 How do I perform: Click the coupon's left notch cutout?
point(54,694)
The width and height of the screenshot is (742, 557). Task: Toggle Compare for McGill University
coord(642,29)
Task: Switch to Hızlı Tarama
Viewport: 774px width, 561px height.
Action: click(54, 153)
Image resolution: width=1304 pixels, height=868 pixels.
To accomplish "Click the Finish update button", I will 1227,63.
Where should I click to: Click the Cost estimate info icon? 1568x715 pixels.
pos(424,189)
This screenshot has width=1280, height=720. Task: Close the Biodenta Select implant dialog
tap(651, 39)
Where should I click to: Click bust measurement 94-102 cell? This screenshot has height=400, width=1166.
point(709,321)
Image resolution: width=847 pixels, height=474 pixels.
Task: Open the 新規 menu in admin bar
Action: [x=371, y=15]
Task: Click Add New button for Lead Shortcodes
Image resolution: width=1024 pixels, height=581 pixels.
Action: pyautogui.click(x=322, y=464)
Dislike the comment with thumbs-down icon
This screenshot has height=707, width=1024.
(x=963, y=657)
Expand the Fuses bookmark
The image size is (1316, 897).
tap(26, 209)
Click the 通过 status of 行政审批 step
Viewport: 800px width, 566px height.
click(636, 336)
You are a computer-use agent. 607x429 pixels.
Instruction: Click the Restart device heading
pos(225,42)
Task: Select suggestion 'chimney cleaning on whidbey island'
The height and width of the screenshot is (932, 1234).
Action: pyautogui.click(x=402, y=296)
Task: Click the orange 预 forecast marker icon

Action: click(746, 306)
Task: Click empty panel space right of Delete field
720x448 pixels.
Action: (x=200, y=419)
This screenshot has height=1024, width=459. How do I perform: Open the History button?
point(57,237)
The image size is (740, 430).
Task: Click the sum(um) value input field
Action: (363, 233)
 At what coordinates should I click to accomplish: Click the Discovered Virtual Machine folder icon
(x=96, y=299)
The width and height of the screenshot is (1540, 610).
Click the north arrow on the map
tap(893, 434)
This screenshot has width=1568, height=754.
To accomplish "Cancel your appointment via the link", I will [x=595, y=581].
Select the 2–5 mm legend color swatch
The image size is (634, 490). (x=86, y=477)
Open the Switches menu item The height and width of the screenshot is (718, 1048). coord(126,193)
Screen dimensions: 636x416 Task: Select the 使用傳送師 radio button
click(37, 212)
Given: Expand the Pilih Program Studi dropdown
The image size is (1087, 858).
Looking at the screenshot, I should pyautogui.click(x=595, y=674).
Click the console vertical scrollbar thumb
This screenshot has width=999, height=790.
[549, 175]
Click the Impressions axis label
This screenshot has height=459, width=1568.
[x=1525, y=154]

▶ WORK REQUIRED
Transcribe the records exactly, beginning at the line that contains "Task: Switch to Hızlı Tarama" and ending after the line that contains "The image size is (634, 490). (x=86, y=477)".

▶ TASK ANSWER
Task: Switch to Hızlı Tarama
Viewport: 774px width, 561px height.
Action: click(54, 153)
Image resolution: width=1304 pixels, height=868 pixels.
To accomplish "Click the Finish update button", I will 1227,63.
Where should I click to: Click the Cost estimate info icon? 1568x715 pixels.
pos(424,189)
This screenshot has width=1280, height=720. Task: Close the Biodenta Select implant dialog
tap(651, 39)
Where should I click to: Click bust measurement 94-102 cell? This screenshot has height=400, width=1166.
point(709,321)
Image resolution: width=847 pixels, height=474 pixels.
Task: Open the 新規 menu in admin bar
Action: [x=371, y=15]
Task: Click Add New button for Lead Shortcodes
Image resolution: width=1024 pixels, height=581 pixels.
Action: pyautogui.click(x=322, y=464)
Dislike the comment with thumbs-down icon
This screenshot has height=707, width=1024.
(x=963, y=657)
Expand the Fuses bookmark
The image size is (1316, 897).
tap(26, 209)
Click the 通过 status of 行政审批 step
Viewport: 800px width, 566px height.
click(636, 336)
You are a computer-use agent. 607x429 pixels.
Instruction: Click the Restart device heading
pos(225,42)
Task: Select suggestion 'chimney cleaning on whidbey island'
The height and width of the screenshot is (932, 1234).
Action: pyautogui.click(x=402, y=296)
Task: Click the orange 预 forecast marker icon

Action: click(746, 306)
Task: Click empty panel space right of Delete field
720x448 pixels.
Action: (x=200, y=419)
This screenshot has height=1024, width=459. How do I perform: Open the History button?
point(57,237)
The image size is (740, 430).
Task: Click the sum(um) value input field
Action: (363, 233)
 At what coordinates should I click to accomplish: Click the Discovered Virtual Machine folder icon
(x=96, y=299)
The width and height of the screenshot is (1540, 610).
Click the north arrow on the map
tap(893, 434)
This screenshot has width=1568, height=754.
To accomplish "Cancel your appointment via the link", I will [x=595, y=581].
Select the 2–5 mm legend color swatch
The image size is (634, 490). (x=86, y=477)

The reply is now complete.